“Lost Girl” Rewind SnapCap (1.10): There’s a new succubus in town

Turns out Bo isn’t the only succubus in town. While investigating a case where young women are supposedly committing suicide after sexual encounters, Bo has her own encounter of the sexual sort. She meets Saskia, an older, wiser, wilder succubus who becomes her instant BFF, much to Kenzi’s chagrin. Saskia is eager to teach Bo the ways of the succubus, which include never working for a living. But should Bo trust her new sister of the sucky face? Come on, honey, anyone who wears that much red leather is up to no good. That’s just a fact.

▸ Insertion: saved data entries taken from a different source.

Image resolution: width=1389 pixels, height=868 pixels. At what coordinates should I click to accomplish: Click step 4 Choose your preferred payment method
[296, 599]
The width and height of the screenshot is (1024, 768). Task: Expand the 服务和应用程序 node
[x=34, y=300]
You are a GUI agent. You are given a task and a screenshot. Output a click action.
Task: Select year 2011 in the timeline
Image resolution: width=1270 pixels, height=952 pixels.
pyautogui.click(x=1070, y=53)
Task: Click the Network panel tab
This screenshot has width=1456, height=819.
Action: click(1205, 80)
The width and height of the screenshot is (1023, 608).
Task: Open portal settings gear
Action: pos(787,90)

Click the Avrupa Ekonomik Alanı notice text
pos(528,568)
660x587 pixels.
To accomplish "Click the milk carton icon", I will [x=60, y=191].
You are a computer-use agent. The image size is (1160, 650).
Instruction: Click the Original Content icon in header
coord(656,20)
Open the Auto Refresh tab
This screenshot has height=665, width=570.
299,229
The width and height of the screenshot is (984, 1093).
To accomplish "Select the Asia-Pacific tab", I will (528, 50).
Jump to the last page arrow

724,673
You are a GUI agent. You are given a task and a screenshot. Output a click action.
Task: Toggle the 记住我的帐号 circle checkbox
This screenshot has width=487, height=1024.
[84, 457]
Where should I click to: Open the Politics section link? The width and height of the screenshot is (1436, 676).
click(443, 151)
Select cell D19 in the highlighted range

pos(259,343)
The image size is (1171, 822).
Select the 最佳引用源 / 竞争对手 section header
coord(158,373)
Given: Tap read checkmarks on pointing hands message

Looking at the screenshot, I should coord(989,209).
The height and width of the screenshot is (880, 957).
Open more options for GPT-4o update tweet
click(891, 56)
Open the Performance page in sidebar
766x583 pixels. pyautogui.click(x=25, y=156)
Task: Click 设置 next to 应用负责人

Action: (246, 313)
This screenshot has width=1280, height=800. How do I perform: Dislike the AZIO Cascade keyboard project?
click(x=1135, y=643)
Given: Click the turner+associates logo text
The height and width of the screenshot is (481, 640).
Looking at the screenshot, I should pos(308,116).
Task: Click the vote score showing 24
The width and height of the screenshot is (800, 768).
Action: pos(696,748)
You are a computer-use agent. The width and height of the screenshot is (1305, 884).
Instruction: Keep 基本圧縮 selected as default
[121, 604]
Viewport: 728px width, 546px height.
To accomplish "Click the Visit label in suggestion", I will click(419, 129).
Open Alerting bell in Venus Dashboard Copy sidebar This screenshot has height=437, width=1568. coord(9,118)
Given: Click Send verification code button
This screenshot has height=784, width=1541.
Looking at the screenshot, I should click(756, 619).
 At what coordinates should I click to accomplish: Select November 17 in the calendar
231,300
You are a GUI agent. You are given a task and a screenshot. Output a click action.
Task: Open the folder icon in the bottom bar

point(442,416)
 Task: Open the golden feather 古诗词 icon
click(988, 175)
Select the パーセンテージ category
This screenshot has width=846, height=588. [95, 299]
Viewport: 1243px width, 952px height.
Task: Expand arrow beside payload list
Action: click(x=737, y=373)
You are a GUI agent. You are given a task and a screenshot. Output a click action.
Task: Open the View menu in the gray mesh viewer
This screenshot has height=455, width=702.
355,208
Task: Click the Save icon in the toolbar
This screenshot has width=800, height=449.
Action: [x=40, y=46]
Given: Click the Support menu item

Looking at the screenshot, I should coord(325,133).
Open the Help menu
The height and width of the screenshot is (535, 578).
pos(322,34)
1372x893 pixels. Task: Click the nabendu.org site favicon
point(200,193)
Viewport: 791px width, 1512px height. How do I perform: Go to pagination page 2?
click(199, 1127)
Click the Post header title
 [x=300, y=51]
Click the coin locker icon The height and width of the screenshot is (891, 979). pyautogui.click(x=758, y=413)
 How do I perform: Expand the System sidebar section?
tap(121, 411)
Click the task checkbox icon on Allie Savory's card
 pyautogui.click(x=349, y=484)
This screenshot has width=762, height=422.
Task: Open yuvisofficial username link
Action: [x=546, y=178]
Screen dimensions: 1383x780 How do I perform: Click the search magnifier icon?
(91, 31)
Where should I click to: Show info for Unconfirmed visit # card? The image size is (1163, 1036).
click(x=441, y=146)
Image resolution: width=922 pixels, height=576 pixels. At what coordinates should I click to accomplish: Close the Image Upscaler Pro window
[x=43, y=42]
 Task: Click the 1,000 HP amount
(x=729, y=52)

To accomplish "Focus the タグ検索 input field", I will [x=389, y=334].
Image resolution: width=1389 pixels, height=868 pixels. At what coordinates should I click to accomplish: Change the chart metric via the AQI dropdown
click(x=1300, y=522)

If one succubus is nice, then two has to be at least twice as nice – right? And is it just me or does there bone structure look a little, um, familiar?

Spoiler Alert: If you haven’t watched the rest of Season 1, stop reading now and skip to the “FEELINGS, FEELINGS, FEELINGS” section. I mean it, shoo.

OK, everyone else, let’s talk about that kiss. In retrospect, this is probably the opposite of AfterEllen Bait. Because while I like a lady-on-lady kiss as much as the next gay lady, I’m totally not down with the mother-daughter saliva swap.


In the midst of meeting new, mysterious Saskia comes a pretty sophisticated story about women and sexual shame. One of the things I’ve always loved about Lost Girl is its sex for the sake of sex approach to sexuality. Folks have sex, like it and aren’t punished for it – particularly women. In fact, that’s Bo’s whole journey; realizing her sexuality is her greatest strength and embracing it instead of fearing it. So she’s into anything: men, women, human, Fae – that one time with a goat. And it’s all good. Though just kidding about the goat. To quote Kenzi quoting the great poet Ludacris, “Regret is for suckas, for suckas, for suckas. Regret is for suckas. Bitch.” No shame, no regret, ladies.

So then the introduction of the albasters, a succubus’ natural enemy, is an intriguing twist on female empowerment. Where the succubus creates and feeds off of sexual pleasure, the albaster creates and feeds off of sexual shame. They make people, women mostly, feel bad about liking sex. So, you know, it’s just like the current GOP legislative agenda. So Saskia dispatching of him did not bother me one little bit. Sure, Bo feels morally torn about killing him. But I have no such reservations. Hell hath no fury like centuries of womanhood sexually scorned.


Bo is still giving Lauren the cold lady bits treatment. When Bo asks her to look over the file from one of the suicides, Lauren says the sex appeared consensual. But Bo shoots back, “I’m not so sure I trust your judgment on sexual matters.” Like I was saying, brrrr.

Their exchange doesn’t exactly leave us Doccubus fans feeling the love:

Bo: Let’s say hypothetically that one party thought the connection was real and then found out that the other party was just manipulating them into bed to impress their controlling asshat of a boss.
Lauren: Bo, do you really think we weren’t headed that way on our own anyway?
I think that you ruined any chance of us finding out. And I think that’s really shitty.
Lauren: I don’t know how many different ways I can tell you I’m sorry. Bo, if you’d just let me explain.

So, as Bo so succinctly tells Kenzi afterward, “Two words: Lauren, kiss my ass. A lot of hyphens in that last one.”


Bo was OK in the badass department this episode; though really it was all about more clearly defining her moral compass. And her moral compass says you don’t kill bad people just because they’re bad. The badassery I’d rather talk about this week was Kenzi’s, particularly her badass hilarity. Hey, humor can be a weapon.

Instead of just moping about Bo spending so much time with her new sucky gal pal, she goes on her own little adventure helping Trick with his trouble in the Shire. And, ever the clever little lady, she figures out Trick’s pal is tricking him. Using your brain power, and observation powers, to solve crimes? Now that’s badass. And it certainly deserves free drinks for life.


Oh, Kenzi, someone needs to do a little shopping on goodvibes.com.

“Honey, if I could give you the six-inch all of our problems would be solved.”


Sullen Boobs O’Clock is still Boobs O’Clock.

So, how about that Saskia? And when do you think Bo will finally defrost around our dear Dr. Hotpants?